- _Exercise description_
Could the lines from the line bearing "You are a GUI" to the end of the records below be copied exactly, with the pictures left out and no other lines added?

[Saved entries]
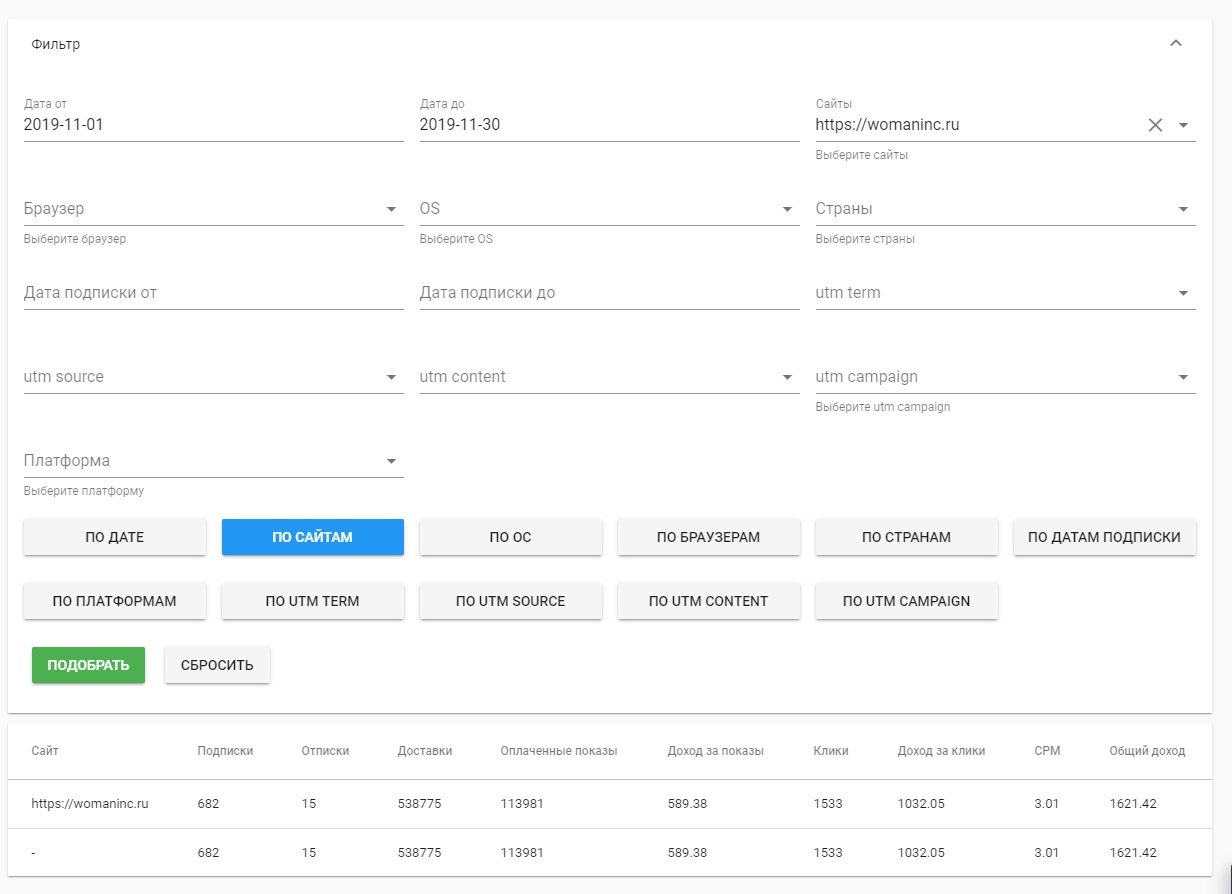The width and height of the screenshot is (1232, 894).
Task: Click the Подписки column header
Action: point(225,751)
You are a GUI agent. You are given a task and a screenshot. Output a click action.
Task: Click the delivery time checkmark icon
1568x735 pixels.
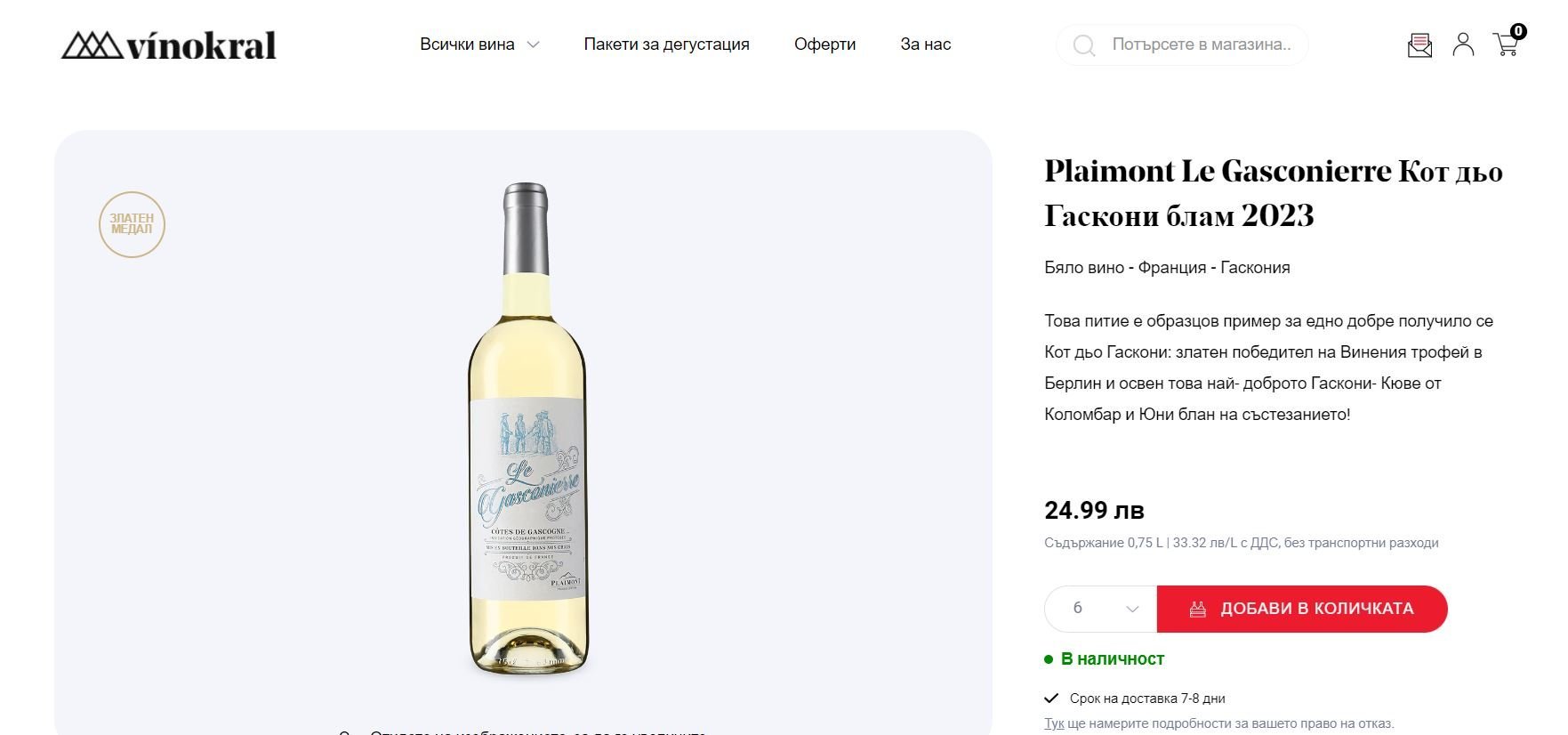1051,699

- _Result for this task_
You are a GUI agent. You are given a task and a screenshot. Output a click action.
Task: Click the delivery time checkmark icon
1568x735 pixels.
1051,699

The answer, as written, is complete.